Here's a Reddit post just as confirmation: https://www.reddit.com/r/Notion/comments/hqyxid/possible_sec.... I also reported it privately two months prior, of course.
I don’t love Confluence, but at least it doesn’t do this to me.
Obsidian is built on-top of just markdown files, so you can do whatever you want with them. E.g. if you need multiplayer editing you could use 3rd party solutions or even something like HedgeDoc.
Affine is more closer to Notion and self-hostable.
Obsidian: https://obsidian.md/
Affine: https://affine.pro/
It’s open-source, easy to self-host and feature-packed.
GitHub: https://github.com/docmost/docmost.
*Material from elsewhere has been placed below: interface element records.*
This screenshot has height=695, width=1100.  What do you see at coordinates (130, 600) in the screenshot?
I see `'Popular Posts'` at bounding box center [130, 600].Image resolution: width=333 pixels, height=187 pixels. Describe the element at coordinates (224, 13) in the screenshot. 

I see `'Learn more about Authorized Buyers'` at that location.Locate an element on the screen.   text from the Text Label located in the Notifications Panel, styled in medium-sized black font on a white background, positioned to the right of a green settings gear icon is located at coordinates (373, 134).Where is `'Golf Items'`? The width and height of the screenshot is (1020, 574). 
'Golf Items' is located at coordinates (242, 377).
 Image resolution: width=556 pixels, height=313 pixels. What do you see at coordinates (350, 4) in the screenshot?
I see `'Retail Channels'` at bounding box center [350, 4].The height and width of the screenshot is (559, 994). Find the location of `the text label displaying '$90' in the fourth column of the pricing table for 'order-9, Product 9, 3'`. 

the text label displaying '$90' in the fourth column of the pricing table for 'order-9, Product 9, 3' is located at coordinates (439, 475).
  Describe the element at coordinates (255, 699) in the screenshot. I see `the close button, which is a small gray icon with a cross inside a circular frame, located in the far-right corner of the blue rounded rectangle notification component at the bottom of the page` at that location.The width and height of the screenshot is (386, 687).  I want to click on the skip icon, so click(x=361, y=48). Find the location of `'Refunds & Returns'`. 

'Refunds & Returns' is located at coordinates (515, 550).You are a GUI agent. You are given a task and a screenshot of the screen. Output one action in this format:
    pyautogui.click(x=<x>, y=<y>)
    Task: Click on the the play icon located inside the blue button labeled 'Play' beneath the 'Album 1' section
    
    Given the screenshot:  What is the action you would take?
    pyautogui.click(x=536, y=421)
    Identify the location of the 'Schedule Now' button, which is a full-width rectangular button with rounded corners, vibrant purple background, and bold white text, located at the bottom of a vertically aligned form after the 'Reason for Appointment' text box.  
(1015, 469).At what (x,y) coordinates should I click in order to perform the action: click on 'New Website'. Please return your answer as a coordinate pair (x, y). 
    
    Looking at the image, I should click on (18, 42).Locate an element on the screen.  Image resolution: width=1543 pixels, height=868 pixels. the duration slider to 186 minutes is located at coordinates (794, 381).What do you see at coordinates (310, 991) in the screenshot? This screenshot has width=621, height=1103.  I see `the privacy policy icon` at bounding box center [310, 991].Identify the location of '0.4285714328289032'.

I'm always disappointed by note-taking tools calling themselves a Notion alternative when they do not provide an alternative to Notion and are instead just another note-taking tool with a simple UI.
If you want to be a Notion alternative provide the things that make Notion great, e.g. the database functionality. It's okay to be a simple colaborative notes tool, but that is not a Notion alternative.
We have support for team-spaces, permissions, diagrams, real-time collaboration, comments, page verification workflows, AI, SSO/LDAP, search, audit logs, API, public sharing, and a lot more.
Btw, we have plans to introduce a database-like feature.
Tells me everything I need to know about this industry. No regard or seriousness to security at all.